Regarding core inflation measures, the 16 percent trimmed mean inflation increased from 8 percent in December 2021 to 11.2 percent in December 2022, while inflation excluding administered prices increased from 7.1 percent to 8.7 percent in the same period.
Inflation has generally been on a downward trend since September 2022. It is projected that the downward trend will be sustained and that inflation will revert to within the Bank’s 3 – 6 percent medium-term objective range in the second quarter of 2024.

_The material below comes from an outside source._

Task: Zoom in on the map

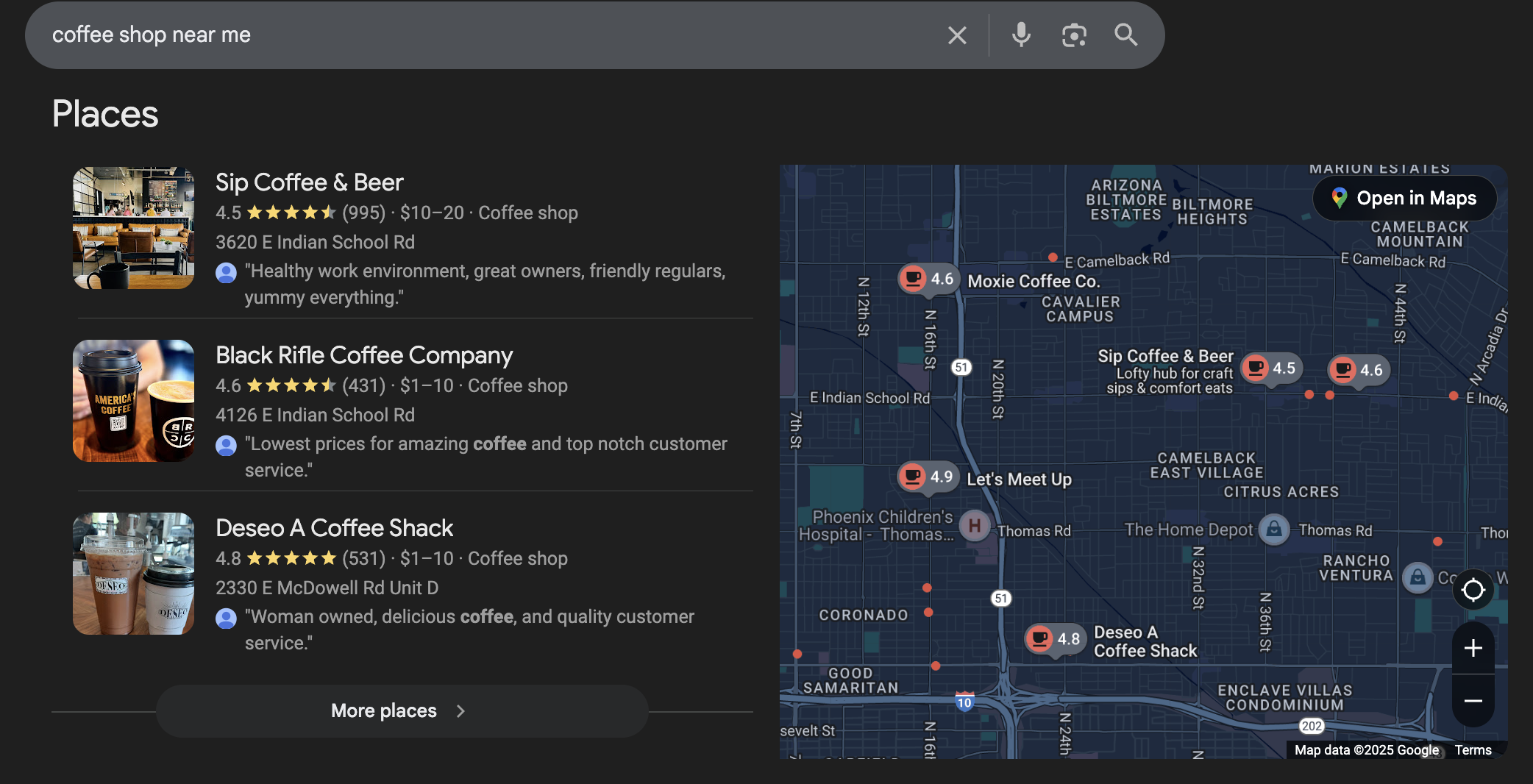Action: (x=1473, y=648)
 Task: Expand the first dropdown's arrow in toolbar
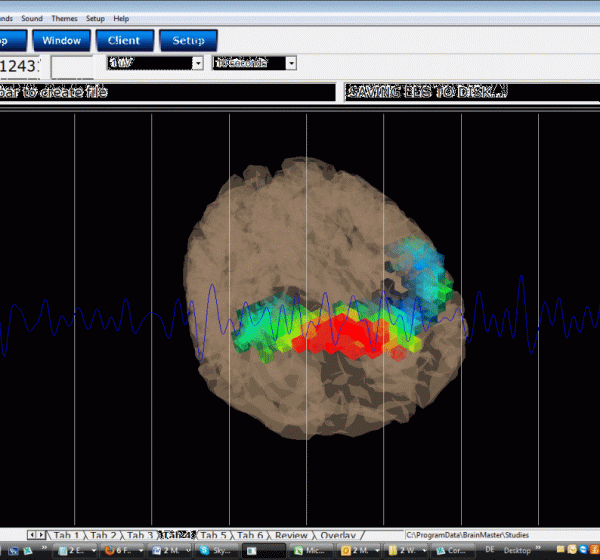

According to Governor Pelaelo this will be mainly on account of the dissipating impact of the earlier increases in administered prices, the recent reduction in domestic fuel prices, the expected decrease in international commodity prices and implementation of a smaller downward annual rate of crawl for the Pula exchange rate.
The projection also considers the anticipated increase in economic activity supported by both fiscal policy and relatively accommodative monetary conditions; the impact of the recent increase in private school fees in January 2023; the impact of the price increase in Kgalagadi Breweries Limited (KBL) products effective February 1, 2022; the expected upward adjustment of Botswana Housing Corporation (BHC) rentals and electricity tariffs in April 2023 and April 202411; as well as the possibility of higher prices due to resumption of the 14 percent VAT following implementation of the Government’s temporary inflation relief measures introduced on August 1, 2022.
Pelaelo said in the overall, risks to the inflation outlook are assessed to be skewed to the upside.These risks include the potential increase in international commodity prices beyond current forecasts; persistence of supply and logistical constraints due to lags in production; the adverse economic and price effects of the protracted Russia-Ukraine war; the uncertain COVID-19 profile; and ongoing tension between China and the United Sates over South China Sea and Taiwan.
On the domestic front, the risks for higher inflation than currently projected relate to possible annual adjustments in administered prices not included in the forecast; short term consequences of import restrictions; prospective fiscal developments, namely implementation of potentially expansionary two-year TNDP.
The possibility of a higher than projected impact of the resumption of the 14 percent VAT (from 12 percent) in the second quarter of 2023; upward pressure on wages across the country emanating from the 5 percent increase in public service salaries effective April 1, 2023; were also highlighted as some of the factors that could lead to higher general price adjustments.
Pelaelo also added that there is also a likelihood of an upward adjustment in domestic fuel prices, in response to any increase in international oil prices.
He said these risks are, however, moderated by the possibility of weaker-than-anticipated domestic and global economic activity due to geo political tensions and possible restrictions in response to any emergence of new COVID-19 variants.
Lower international commodity prices than currently projected could also result in lower inflation, as would capacity constraints in project implementation. Meanwhile, according to the December 2022 Bank’s Business Expectations Survey, the business community expects inflation to remain above the Bank’s objective range in 2023.